BENCH-TO-BEDSIDE
BENCH-TO-BEDSIDE: How a University of Ottawa Heart Institute device designed for heart patients will protect healthcare workers with fast efficient testing for COVID-19
In the past week, Health Canada approved the use of the Spartan Bioscience portable COVID-19 test. Dubbed the “Spartan Cube,” and described as the world’s smallest DNA analyzer, results can be had in less than an hour and don’t require the specialized expertise and equipment of a large lab. This test will offer rapid test results for front line healthcare workers, especially those in remote and indigenous communities.
This game-changing piece of innovative technology began at the University of Ottawa Heart Institute.
In 2012, Dr. Derek So, a staff cardiologist and clinician investigator at the Heart Institute and a professor in the Department of Medicine at the University of Ottawa, and his colleagues, partnered with local biotechnology company Spartan BioScience, to develop the world’s first point-of-care genetic test to identify patients at risk of major complications from anti-platelet therapy following a heart procedure.

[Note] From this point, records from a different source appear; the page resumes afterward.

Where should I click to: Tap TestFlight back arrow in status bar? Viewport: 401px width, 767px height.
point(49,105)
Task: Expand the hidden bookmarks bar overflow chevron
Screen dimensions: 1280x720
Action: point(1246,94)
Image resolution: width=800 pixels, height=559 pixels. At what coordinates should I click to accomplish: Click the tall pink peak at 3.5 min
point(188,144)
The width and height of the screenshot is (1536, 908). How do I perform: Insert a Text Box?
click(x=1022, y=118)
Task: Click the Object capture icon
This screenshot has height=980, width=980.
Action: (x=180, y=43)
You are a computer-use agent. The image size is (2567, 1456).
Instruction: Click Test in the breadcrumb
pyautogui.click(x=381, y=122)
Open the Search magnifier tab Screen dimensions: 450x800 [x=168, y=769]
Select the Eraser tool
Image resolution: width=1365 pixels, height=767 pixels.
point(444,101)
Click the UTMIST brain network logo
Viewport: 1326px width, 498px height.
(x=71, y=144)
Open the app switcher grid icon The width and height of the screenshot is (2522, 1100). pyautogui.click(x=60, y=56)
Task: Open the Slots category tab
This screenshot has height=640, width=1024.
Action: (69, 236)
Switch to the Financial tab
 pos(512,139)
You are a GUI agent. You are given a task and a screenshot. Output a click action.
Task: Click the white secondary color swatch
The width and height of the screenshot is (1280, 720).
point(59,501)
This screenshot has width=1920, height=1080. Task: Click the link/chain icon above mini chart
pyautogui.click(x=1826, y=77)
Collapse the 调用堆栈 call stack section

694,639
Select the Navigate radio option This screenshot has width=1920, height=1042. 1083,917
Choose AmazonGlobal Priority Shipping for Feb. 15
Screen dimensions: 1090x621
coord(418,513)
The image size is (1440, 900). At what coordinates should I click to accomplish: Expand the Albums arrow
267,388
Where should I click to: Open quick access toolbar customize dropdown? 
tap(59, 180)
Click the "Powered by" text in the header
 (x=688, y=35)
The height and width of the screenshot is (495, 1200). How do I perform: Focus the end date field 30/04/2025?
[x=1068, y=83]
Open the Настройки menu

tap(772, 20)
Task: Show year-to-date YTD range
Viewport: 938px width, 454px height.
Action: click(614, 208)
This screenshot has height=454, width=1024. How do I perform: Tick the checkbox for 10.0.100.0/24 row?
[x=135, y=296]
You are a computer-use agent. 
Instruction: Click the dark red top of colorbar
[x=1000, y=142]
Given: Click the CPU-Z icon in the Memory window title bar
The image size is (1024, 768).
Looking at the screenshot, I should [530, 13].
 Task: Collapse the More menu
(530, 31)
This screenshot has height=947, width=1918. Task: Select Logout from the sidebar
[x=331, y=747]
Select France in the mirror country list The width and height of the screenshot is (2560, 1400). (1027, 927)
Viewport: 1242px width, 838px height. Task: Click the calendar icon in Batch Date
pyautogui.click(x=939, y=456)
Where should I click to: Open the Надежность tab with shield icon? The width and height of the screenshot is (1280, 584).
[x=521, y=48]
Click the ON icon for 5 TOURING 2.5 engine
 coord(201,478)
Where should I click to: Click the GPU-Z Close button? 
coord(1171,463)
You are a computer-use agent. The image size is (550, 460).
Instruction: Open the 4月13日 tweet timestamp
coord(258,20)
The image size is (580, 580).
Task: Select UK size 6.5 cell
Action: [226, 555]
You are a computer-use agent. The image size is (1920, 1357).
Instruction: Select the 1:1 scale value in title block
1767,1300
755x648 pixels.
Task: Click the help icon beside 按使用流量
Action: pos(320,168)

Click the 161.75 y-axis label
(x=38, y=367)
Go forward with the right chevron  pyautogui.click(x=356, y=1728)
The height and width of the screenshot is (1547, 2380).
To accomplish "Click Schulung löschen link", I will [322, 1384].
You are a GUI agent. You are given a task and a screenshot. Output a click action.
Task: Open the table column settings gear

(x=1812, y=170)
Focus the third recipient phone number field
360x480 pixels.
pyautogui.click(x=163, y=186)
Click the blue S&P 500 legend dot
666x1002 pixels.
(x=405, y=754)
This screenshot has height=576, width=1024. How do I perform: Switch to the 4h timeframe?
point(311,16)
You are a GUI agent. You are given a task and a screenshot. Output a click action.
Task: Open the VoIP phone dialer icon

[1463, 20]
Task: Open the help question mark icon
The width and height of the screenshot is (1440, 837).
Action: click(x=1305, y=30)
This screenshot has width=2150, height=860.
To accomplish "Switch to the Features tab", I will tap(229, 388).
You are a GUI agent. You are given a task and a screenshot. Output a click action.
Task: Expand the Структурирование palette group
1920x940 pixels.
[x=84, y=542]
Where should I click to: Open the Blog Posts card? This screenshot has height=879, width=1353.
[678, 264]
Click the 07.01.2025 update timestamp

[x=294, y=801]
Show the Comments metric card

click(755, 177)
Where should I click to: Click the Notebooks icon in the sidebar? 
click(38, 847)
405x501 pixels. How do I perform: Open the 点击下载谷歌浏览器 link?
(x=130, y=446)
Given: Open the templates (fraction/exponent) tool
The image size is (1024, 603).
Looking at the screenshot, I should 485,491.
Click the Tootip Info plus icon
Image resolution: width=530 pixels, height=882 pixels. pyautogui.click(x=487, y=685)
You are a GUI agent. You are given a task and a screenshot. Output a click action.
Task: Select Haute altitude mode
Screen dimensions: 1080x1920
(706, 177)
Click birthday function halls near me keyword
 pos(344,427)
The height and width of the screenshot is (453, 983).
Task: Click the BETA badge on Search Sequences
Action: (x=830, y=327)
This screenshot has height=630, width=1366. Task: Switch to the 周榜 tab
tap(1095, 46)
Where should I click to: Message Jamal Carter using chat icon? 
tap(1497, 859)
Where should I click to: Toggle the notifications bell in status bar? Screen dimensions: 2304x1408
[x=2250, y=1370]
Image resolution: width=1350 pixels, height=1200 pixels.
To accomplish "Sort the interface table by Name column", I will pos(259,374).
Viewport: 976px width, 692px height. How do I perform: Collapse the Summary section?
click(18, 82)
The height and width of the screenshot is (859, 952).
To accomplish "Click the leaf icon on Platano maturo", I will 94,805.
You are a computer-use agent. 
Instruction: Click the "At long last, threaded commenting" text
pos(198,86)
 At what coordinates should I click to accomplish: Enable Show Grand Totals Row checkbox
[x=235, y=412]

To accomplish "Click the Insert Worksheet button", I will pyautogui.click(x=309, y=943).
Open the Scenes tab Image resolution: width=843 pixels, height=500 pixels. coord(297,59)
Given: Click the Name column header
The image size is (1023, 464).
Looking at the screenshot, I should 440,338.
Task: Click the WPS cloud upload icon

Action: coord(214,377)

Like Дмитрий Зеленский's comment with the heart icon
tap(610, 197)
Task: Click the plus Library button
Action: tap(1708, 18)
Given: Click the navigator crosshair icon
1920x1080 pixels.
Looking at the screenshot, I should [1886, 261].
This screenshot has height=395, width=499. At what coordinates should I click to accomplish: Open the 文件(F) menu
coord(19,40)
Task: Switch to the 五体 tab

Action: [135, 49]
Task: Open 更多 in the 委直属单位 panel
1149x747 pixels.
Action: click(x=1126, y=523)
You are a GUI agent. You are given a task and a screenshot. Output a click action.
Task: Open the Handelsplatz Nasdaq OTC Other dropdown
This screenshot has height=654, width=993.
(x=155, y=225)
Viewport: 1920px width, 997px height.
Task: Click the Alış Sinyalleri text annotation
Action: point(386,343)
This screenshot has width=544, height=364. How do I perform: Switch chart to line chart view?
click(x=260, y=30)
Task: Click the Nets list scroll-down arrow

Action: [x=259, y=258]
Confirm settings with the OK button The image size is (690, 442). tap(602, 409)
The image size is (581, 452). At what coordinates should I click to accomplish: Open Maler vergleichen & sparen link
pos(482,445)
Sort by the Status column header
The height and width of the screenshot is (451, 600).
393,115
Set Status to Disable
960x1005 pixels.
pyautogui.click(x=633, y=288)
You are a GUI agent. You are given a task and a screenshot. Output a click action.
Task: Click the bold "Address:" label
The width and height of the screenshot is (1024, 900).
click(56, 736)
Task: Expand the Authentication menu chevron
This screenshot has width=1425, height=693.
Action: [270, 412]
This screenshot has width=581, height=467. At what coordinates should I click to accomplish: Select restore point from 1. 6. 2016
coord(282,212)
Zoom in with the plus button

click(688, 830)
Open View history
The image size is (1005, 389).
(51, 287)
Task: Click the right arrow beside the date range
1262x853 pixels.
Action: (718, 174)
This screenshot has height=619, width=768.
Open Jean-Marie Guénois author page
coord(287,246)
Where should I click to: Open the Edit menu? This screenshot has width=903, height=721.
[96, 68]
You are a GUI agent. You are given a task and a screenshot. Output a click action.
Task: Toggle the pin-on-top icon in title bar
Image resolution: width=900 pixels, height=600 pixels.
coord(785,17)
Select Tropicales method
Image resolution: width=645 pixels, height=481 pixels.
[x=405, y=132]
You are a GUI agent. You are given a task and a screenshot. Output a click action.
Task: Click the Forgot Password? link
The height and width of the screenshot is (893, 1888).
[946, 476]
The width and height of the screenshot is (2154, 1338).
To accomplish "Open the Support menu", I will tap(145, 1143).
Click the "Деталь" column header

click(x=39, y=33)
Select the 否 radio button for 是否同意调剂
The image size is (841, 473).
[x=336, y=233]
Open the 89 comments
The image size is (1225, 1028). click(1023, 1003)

Now, eight years later, the device, which is no larger than a coffee cup can detect carriers of COVID-19 in as little as 30 minutes. This is in direct contrast to the conventional hospital lab test, which can take up to two days or even longer, for results. Because of its portability it could also be used at airports, border crossings and doctor’s offices.
Here’s how it works: a patient’s throat or nose swab is inserted into a cartridge in the device, and the analyzer generates a result right at the bedside. Now, Dr. So and teams at the Heart Institute and The Ottawa Hospital are in the process of conducting a pilot study to examine the technology’s efficacy when applied to patients upon admission to hospital. The study, according to So, has “game-changing promise” to improve the quality of patient care and protect front-line healthcare professionals in Canada.
“Enhanced methods of testing enable rapid decision-making at the bedside; this is especially important for our cardiac patients where timely care is integral,” says So. “Evidence-based patient evaluation of this technology is going to help guide and disseminate how – and how soon – healthcare providers can begin using this technology to improve care for Canada’s cardiac and critically-ill patients.”
It is with thanks to donors who contributed to research at the Heart Institute a decade ago that we could act so quickly and, in the wake of a global coronavirus pandemic, scientists at the Heart Institute could move rapidly to validate the applications of that technology in the fight against the spread of the disease, and the protection of our front-line healthcare workers.